VEJA Carta ao leitor

A arte da cegueira

Dado um problema real de grandes proporções, o que faz o Brasil? Corre a se aferrar a alguma solução simplista, mágica, doutrinária – e inútil. Há duas semanas, o menino João Hélio, de 6 anos, foi supliciado por bandidos em plena via pública no Rio de Janeiro. Ele teve seu corpo, preso pelo cinto de segurança, ainda com vida nos primeiros 100 metros, arrastado por um carro. Ele foi desmembrado aos poucos. Quando o cortejo monstruoso parou, o que restou do pequeno João Hélio era um monte de carne disforme. A cabeça se esfarinhou no trajeto, muito provavelmente esmagada pela roda do carro, pelo choque com as lombadas e pelo atrito com o asfalto. Qual a reação oficial predominante? Ah... é preciso diminuir a maioridade penal.

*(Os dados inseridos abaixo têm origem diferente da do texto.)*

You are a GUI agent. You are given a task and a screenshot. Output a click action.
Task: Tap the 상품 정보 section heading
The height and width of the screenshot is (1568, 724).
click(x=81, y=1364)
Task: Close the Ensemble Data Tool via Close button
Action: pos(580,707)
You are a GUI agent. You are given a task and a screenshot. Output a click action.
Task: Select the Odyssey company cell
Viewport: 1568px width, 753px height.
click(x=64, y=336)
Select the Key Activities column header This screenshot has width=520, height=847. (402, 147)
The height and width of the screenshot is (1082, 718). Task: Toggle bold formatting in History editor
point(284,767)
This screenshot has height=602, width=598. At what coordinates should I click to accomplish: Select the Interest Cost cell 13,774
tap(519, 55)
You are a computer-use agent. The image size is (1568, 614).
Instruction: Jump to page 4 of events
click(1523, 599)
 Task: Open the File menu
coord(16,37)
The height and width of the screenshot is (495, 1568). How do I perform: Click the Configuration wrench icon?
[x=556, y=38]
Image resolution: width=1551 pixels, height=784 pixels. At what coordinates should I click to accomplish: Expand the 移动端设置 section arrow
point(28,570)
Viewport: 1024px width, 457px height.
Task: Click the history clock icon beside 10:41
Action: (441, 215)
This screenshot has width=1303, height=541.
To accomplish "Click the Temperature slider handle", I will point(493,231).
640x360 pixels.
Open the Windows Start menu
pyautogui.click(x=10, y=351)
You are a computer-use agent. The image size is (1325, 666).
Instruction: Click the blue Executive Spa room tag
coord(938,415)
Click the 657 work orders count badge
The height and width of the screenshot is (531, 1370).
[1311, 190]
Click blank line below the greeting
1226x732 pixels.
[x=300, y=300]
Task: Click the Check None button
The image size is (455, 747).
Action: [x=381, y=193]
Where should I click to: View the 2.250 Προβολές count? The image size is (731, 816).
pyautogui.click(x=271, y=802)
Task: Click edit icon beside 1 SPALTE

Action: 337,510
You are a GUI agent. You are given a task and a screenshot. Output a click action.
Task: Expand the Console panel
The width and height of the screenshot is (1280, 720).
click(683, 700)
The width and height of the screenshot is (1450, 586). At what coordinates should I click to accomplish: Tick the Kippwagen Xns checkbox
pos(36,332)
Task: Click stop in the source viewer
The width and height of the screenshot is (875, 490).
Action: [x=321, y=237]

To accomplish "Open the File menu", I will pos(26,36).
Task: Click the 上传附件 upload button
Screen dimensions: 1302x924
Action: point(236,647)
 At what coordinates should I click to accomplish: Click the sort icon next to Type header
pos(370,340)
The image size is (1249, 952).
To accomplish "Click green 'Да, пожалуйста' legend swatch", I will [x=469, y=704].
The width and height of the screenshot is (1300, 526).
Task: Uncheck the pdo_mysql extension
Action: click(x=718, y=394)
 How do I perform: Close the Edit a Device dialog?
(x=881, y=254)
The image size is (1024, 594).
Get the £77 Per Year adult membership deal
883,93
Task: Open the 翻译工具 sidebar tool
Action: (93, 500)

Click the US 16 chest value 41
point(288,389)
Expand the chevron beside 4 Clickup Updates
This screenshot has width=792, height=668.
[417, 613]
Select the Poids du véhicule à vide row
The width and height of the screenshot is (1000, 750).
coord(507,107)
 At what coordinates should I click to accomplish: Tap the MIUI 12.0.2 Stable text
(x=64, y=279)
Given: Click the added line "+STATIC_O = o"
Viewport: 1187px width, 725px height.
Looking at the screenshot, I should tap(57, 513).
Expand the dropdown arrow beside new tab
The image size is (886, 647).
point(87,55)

O quê? Isso mesmo. O país passou a semana inteira discutindo a idéia de permitir que menores possam ser condenados, talvez aos 16 anos... Isso porque um dos cinco responsáveis pelo martírio medieval de João Hélio era menor de idade. Os luminares da República se engalfinharam diante das câmeras de televisão debatendo a solução simplista, mágica e doutrinária – e ineficaz – de baixar a idade com que os brasileiros podem ser mandados para um presídio. Ora, o que está em questão não é isso. É a impunidade, seja qual for a idade do criminoso. O problema é a impunidade e tudo o que ela significa, da corrupção policial à sobrecarga de trabalho da Justiça.

Impunidade não acaba por mágica.

É vital escapar da armadilha do pensamento mágico no Brasil. Ele paralisa o progresso social, institucional e econômico. Outros exemplos? Basta baixar os juros que o país cresce. Os escândalos e a roubalheira dominam Brasília? Basta uma reforma política e tudo se resolve. Países com leis suíças e realidades africanas existem às pencas. Países onde as leis são cumpridas são raros e felizes. O Brasil precisa é de políticos honestos, policiais que cumpram seu dever, juízes que prendam bandidos e não os soltem, de presídios que, como mostra uma reportagem desta edição, não sejam "centrais de apoio" ao crime organizado – e de uma constante mobilização pública para que isso tudo possa se realizar.